Tumaini Children’s Home: Tumaini Children’s Home: In February 2014 we celebrated the 10th anniversary of the opening of Tumaini. During the year we provided funds for the care of 21 children at the Home and partial support to 9 youngsters at ‘Stepping Stones’ including 3 new orphaned boys from the same family who were struggling to survive. We also received a grant to help develop a Special Needs Unit at Tumaini School.


Slum schools: We provided funds for lunches for the 440 children and for new text books for the older classes. We maintained a link between Church on the Rock School and Southwark Park Primary School in London. The schools continued to swap interesting information on the similarities and differences in their lives. We continued to provide the 60 children at Imani School, Kibera with beans and maize for their lunch, and funded roof repairs and new mattresses.


Naivasha Polytechnic: We provided funds to support 50 training places for youngsters from poor backgrounds. 

Footsteps trustees Mary Print and Barbara Huntley with former street boy Paul Ndungu who is now a youth drugs counsellor


During 2015, we continued our successful support programmes for deprived children in Kenya, and expanded of our local income generating activities.


Sunshine Rehabilitation Centre: We continued to care for around 120 (former) street boys at the Sunshine Centre, with a record number of them going to university or college – amazing achievements for youngsters who once scrounged on the streets.


Naivasha Polytechnic: We supported the Naivasha Polytechnic which trains around 200 students each year in skills that help them find paid employment. With these skills they can care for themselves and their families. Several of our ‘Sunshine Boys’ took practical courses at the Polytechnic too.


Tumaini Children’s Home: Our home for orphaned and abandoned children in Mombasa continued to provide a safe and caring environment for the children to grow and thrive. And we provided financial support to some of the older orphaned children as they entered the world of work.

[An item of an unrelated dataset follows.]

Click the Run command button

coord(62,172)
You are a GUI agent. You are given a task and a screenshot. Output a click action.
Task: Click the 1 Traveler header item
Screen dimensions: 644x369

Slum schools: During our two visits to Kenya, we were able to observe first-hand how feeding children whose homes are in the slums increases their health, reduces the time they have off school, and helps them to get good grades. This in turn means they have the best chance of eventually getting well-paid employment, so they can leave the slums behind them.

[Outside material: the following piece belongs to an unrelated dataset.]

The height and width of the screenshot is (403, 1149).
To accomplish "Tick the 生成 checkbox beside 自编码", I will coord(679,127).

Sustainability: Our drive to improve the long-term sustainability of our work continued, particularly at the Sunshine Centre where our new farm land came under cultivation and began to yield commercially viable crops. We are awaiting the accounts for our first year of operation, and have budgeted to make a significant profit in 2016 which will be ploughed back (!) into the Sunshine Centre.


In 2015 we invested in 3 acres of farmland which will produce crops to provide an income to the Sunshine Centre

2016 was a year of success! 

Sunshine Rehabilitation Centre: Our first former street boy graduated! Cyrus Waweru was awarded a 2.1 degree in business and IT from Mt Kenya University. Cyrus came to Sunshine from the streets in 2004.


Tumaini Children’s Home: We also had our first graduate from Tumaini. Emily Nyongesa who was one of the first 12 orphans offered a home in 2003 completed her nursing degree and now works in a children's hospital in Mombasa. We continued to support 8 children who are thriving in their foster families.

Naivasha Polytechnic: The number of students at the Naivasha Polytechnic rose to 250 as more students started part-time courses in subjects such as IT. By the end of 2016, 88% of the previous year's intake had found employment (the exam pass rate was 97%).


Slum schools: We provided school meals, books and new classroom buildings to help 500 children at the Church on the Rock and Imani schools in Nairobi's slums. Feeding children helps them learn better, and 27 of the class 8 31 pupils at Church on the Rock School were offered places at high school. 

Former street boy Cyrus Waweru graduated from Mt Kenya University in 2016

2017 - a fruitful year 

Sunshine Rehabilitation Centre: During the year we cared for a record number of former street boys (130). Increasing numbers of boys are doing so well at school that they continue to college and university. In October, Joseph Karanja who we rescued from the streets in 2004 got married to Rebecca (an orphaned girl). Our management team organised a hugely successful Kenya Marafun fun run which attracted 250 participants including a small team from UK.We provided practical support to 2 sets of parents of our Sunshine boys who are disabled, helping them to move towards economic dependence.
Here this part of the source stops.